Download this dataset
This data comes from a subset of the gene-level FPKM (fragments per kilobase per million sequenced reads) values from Cufflinks on an ENCODE dataset. Specifically, we look at FPKM values from two replicate RNA-Seq runs on the HUVEC cell line (GSM828373) vs two replicate RNA-Seq runs on the K562 line: (GSM828368).
There are several other methods for differential analysis of RNA-Seq data, including count based methods DESeq and edgeR as well as cuffdiff (as part of cufflinks). All of these model variance with a negative binomial model, which has been shown to be appropriate for count based data. However, FPKM values are not discrete, and none of these methods offer easy to use solutions for performing differential analysis given a table of FPKM values. Cyber-T's normal distribution error model is a reasonable approximation to use for a first pass analysis. We plan on implementing a negative binomial model derived from the same Bayesian model underlying Cyber-T in the near future.
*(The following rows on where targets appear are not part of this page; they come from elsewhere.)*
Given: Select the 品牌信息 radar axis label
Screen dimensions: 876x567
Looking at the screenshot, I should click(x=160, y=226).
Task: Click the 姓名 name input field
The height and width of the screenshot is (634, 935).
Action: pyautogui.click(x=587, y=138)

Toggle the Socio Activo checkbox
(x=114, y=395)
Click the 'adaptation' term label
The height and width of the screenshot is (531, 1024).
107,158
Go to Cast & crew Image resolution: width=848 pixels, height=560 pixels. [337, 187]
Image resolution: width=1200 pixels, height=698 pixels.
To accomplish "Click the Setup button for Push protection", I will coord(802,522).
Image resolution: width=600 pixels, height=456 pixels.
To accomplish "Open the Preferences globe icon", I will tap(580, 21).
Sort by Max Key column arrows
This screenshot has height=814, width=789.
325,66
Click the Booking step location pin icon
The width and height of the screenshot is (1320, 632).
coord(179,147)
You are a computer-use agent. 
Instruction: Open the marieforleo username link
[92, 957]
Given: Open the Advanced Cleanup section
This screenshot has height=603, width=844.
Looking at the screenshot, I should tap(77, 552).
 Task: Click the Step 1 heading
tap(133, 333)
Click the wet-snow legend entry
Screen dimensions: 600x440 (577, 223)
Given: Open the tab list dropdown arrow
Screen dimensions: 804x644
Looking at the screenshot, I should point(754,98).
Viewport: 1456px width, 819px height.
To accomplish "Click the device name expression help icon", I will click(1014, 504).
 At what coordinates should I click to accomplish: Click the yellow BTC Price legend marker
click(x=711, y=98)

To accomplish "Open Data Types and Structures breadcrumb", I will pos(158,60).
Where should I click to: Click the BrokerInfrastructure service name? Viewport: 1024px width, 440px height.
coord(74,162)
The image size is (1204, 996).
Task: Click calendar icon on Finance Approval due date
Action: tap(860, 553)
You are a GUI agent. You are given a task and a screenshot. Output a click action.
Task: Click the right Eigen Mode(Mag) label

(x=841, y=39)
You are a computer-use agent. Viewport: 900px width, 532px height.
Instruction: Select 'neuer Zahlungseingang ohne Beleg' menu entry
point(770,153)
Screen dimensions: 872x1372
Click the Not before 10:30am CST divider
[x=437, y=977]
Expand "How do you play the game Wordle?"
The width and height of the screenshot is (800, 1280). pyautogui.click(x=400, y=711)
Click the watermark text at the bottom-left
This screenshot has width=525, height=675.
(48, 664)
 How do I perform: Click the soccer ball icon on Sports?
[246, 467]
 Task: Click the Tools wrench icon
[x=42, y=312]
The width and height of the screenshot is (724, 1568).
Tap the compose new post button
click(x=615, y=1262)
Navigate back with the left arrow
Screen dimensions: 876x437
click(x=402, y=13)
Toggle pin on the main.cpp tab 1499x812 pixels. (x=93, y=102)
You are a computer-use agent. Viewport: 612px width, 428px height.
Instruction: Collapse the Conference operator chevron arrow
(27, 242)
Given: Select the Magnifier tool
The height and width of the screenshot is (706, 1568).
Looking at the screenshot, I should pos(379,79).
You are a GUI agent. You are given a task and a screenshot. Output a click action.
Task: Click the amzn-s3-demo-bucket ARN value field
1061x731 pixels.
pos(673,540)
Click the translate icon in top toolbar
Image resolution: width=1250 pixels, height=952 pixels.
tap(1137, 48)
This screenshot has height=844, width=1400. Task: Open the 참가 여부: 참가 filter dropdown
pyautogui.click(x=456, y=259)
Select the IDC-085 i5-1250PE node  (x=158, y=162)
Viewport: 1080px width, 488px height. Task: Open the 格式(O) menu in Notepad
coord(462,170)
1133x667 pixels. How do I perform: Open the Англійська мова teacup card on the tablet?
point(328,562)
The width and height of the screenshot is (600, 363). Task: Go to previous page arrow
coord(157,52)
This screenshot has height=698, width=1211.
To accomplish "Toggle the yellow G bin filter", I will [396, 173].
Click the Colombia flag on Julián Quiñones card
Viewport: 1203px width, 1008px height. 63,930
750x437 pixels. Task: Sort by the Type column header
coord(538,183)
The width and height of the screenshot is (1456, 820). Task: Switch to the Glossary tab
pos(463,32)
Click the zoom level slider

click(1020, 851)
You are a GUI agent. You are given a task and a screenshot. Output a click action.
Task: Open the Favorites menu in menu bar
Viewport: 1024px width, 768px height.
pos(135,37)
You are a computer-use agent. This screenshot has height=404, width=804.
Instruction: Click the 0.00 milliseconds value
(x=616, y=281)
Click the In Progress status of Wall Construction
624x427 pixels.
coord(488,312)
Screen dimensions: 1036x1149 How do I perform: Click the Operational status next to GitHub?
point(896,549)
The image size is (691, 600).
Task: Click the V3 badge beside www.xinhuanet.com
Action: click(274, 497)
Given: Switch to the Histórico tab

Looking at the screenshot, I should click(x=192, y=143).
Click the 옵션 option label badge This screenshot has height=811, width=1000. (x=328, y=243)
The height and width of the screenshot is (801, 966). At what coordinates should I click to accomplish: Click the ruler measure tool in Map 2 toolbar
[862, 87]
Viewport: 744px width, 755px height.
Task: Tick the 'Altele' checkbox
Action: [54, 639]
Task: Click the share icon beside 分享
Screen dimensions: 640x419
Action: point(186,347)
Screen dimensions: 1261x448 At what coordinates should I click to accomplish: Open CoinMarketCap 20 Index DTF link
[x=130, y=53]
The details of the data are: There is one header row. There is one label column, and then there are two control (HUVEC) columns and two experimental (K562) columns. The data has been preprocessed to remove all rows that are zero for all samples.
This performs a two-sample t-test using the Bayes-regularized variance estimates. No normalization is performed. PPDE analysis and multiple hypothesis testing correction are performed on the p-values.
This is equivalent to a standard t-test using empirical variances. No normalization is performed. PPDE analysis and multiple hypothesis testing correction are performed on the p-values.